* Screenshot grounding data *
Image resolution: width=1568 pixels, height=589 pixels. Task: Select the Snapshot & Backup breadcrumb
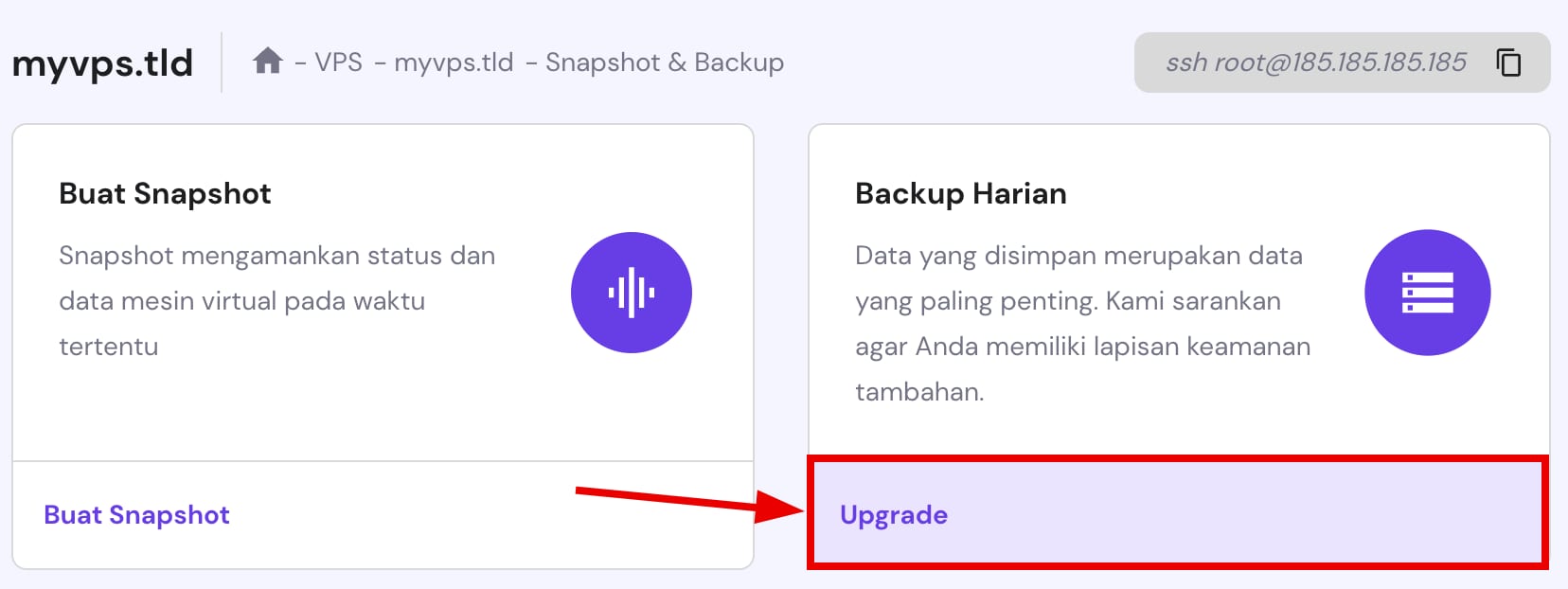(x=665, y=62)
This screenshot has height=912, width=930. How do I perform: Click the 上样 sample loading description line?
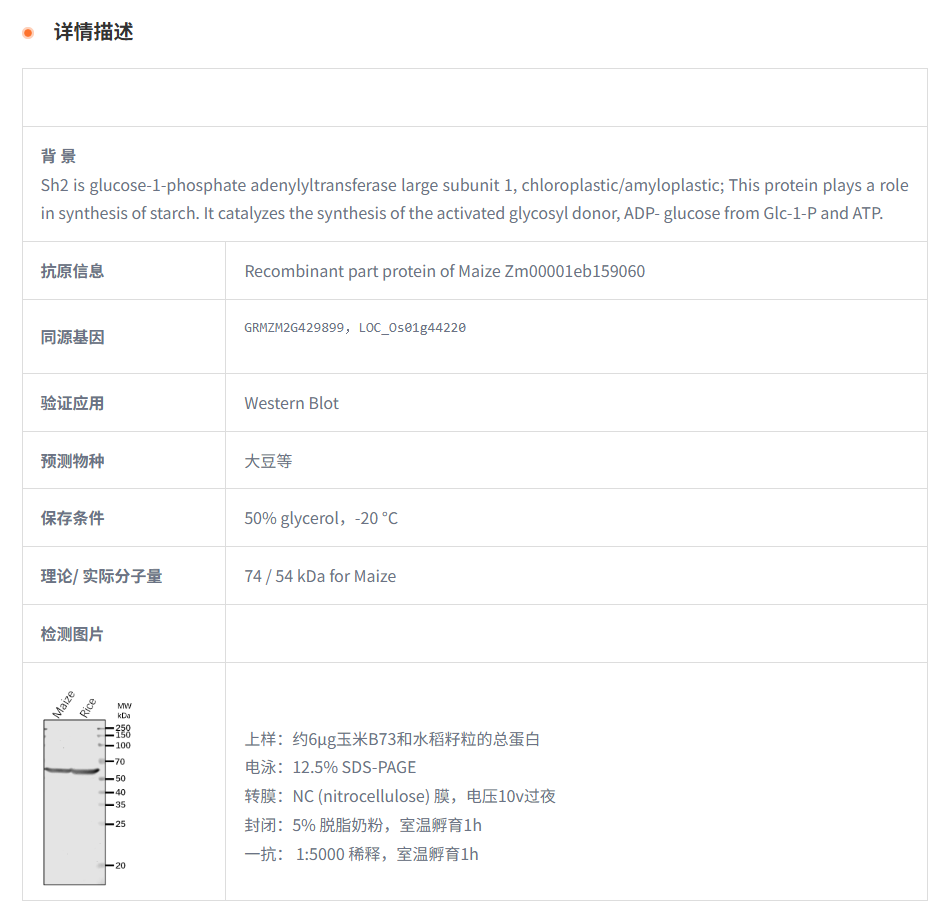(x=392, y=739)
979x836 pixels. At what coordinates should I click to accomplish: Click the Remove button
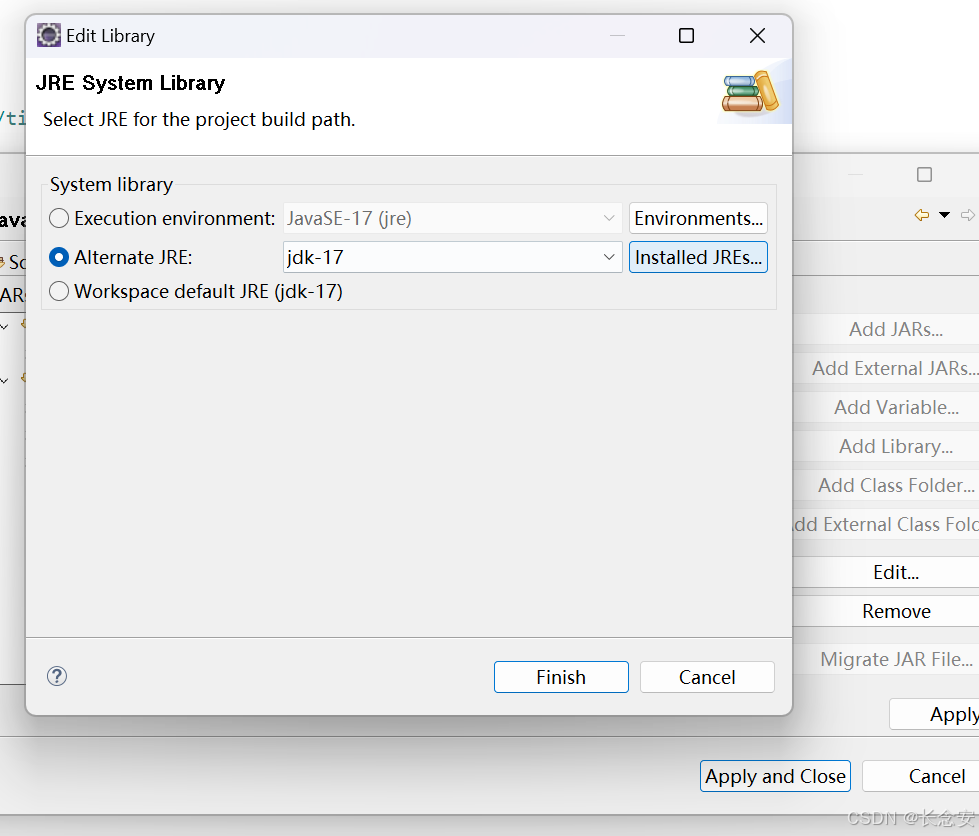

* Exercise aim *
Pictures stay out of this copy; write out the entries above exactly.

* Task response *
Image resolution: width=1568 pixels, height=589 pixels. Task: Select the Snapshot & Backup breadcrumb
(x=665, y=62)
This screenshot has height=912, width=930. How do I perform: Click the 上样 sample loading description line?
(x=392, y=739)
979x836 pixels. At what coordinates should I click to accomplish: Click the Remove button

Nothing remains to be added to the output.